Connect Teradata QueryGrid to Azure HDInsight

Share

Many Teradata customers are interested in integrating Teradata Vantage with Microsoft Azure first party services. This Getting Started Guide will help you connect Teradata QueryGrid to Azure HDInsight service.

Although this approach has been implemented and tested internally, it is offered on an as-is basis. Teradata QueryGrid does support Azure HDInsight and it is highly encouraged to work with Teradata to determine the optimal configuration and architecture. This paper approach does not replace official product documentation.

We encourage your feedback. We want to understand what you found useful and how we can improve this guide. Please send your feedback to rupal.shah@teradata.com.

Disclaimer: This guide includes content from both Microsoft and Teradata product documentation.

Overview

This article describes the minimal steps to connect Teradata QueryGrid to a HDInsight (Hadoop) cluster and query it from Teradata Vantage on Azure. It will highlight deployment requirements for Teradata (DIY) on Azure, Teradata Viewpoint, Teradata QueryGrid and Azure HDInsight. We will use Teradata Viewpoint to configure these services to connect seamlessly between platforms. Finally, we will create a foreign server connection and leverage QueryGrid fabric to execute SQL from Vantage to a HDInsight cluster.

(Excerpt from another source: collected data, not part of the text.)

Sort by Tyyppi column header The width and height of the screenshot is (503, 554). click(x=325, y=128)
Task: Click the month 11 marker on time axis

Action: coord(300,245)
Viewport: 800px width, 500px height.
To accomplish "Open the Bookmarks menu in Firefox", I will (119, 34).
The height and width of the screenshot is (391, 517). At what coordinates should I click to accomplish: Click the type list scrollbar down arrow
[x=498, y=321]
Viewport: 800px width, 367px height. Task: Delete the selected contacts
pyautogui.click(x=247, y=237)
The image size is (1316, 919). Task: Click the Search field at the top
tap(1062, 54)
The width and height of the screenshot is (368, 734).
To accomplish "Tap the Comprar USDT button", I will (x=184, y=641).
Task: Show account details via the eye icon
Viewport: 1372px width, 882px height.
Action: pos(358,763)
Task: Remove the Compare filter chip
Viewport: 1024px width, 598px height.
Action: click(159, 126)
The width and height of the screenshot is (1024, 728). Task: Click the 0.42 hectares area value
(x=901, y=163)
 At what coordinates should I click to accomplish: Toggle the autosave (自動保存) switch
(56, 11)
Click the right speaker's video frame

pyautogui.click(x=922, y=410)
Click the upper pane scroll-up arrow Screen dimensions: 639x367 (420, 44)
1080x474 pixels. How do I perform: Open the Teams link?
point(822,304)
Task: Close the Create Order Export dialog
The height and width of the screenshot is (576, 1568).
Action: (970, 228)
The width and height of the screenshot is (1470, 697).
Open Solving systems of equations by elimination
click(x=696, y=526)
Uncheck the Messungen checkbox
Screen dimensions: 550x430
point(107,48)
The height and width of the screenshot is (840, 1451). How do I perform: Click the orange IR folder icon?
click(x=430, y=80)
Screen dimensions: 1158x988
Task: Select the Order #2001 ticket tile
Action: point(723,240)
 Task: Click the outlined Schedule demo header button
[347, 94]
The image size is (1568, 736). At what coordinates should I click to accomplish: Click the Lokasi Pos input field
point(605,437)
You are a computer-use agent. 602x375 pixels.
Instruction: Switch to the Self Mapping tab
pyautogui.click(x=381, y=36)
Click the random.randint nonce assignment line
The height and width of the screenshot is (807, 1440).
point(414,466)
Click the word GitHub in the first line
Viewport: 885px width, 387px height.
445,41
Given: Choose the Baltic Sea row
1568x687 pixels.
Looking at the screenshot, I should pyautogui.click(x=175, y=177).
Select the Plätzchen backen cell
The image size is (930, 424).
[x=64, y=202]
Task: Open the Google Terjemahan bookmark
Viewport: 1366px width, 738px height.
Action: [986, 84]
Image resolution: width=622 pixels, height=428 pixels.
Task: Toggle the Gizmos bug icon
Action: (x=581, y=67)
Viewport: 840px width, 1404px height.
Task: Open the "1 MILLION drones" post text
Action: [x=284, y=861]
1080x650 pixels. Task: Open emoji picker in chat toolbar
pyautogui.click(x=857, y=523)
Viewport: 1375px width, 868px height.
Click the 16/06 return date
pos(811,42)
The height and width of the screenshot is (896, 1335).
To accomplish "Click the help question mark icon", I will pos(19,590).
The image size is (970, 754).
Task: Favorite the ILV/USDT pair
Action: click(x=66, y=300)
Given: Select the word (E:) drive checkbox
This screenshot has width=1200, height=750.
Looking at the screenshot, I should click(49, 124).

This is a diagram of the workflow.

About Azure HDInsight

Azure HDInsight is a Big Data service from Microsoft that brings 100% Apache Hadoop and other popular Big Data solutions to the cloud. A modern, cloud-based data platform that manages data of any type. Whether your data is structured or unstructured, and of any size, HDInsight makes it possible for you to gain the full value of Big Data.

With HDInsight, you can seamlessly process data of all types through Microsoft’s modern data platform. Our platform provides simplicity, ease of management, and an open Enterprise-ready Big Data solution. HDInsight provides a platform for all of your Big Data needs including Batch, Interactive, No SQL and Streaming. It also comes with a strong eco-system of tools and developer environment.

Supported cluster types include: Hadoop (Hive), HBase, Storm, Spark, Kafka, Interactive Hive (LLAP), and ML Services.

For more information see documentation.

About Teradata Vantage

Vantage is the platform for Pervasive Data Intelligence; delivering real-time intelligent answers to users and systems across all parts of an organization. It leverages 100 percent of a business’s data, regardless of scale, volume, or complexity. Running Teradata Database software on Azure is similar to running a Teradata Database in your on-site data center.
Vantage combines descriptive, predictive, prescriptive analytics, autonomous decision-making, ML functions, and visualization tools into a unified, integrated platform that uncovers real-time business intelligence at scale, no matter where the data resides.
Vantage enables companies to start small and elastically scale compute or storage, paying only for what they use, harnessing low-cost object stores and integrating their analytic workloads.
Vantage supports R, Python, Teradata Studio, and any other SQL-based tools. You can deploy Vantage across public clouds, on-premises, on optimized or commodity infrastructure, or as-a-service.
For more information see documentation.

About Teradata QueryGrid^™

Teradata QueryGrid 2.x is a data analytics fabric that provides seamless, high-performing data access, processing, and movement across one or more data sources. Teradata QueryGrid supports the following connectors:

Teradata Database
Hive
Spark SQL
Oracle (only as a target connector)
Starburst Enterprise Presto

For more information see documentation.

Prerequisites

You are expected to be familiar with Teradata Vantage, Teradata QueryGrid and Azure HDInsight
You will need the following accounts, and systems:

Azure Pay-as-you-go subscription

Teradata Vantage (DIY) on Azure instance (version 16.20) or later.

Procedure

Once you have met the prerequisites, follow these steps:

Requirements
Deploy Teradata (DIY) on Azure with Teradata Viewpoint and Teradata QueryGrid Manager
Create subnet for Azure HDInsight cluster
Create Azure HDInsight cluster
Create public IP address and inbound port
Configure Teradata QueryGrid Manager
Configure Teradata Viewpoint
Configure QueryGrid in the Viewpoint QueryGrid Portlet
Configuring and using QueryGrid connectors
Load Data to HDInsight
Query HDInsight data from Vantage
Cleanup

Note: Capture all usernames, passwords, private and public IP addresses for later use.

Step 1: Requirements
Before deploying a Teradata ecosystem, your Azure subscription must have sufficient level of permissions assigned with Contributor role at the subscription level and sufficient quota limits.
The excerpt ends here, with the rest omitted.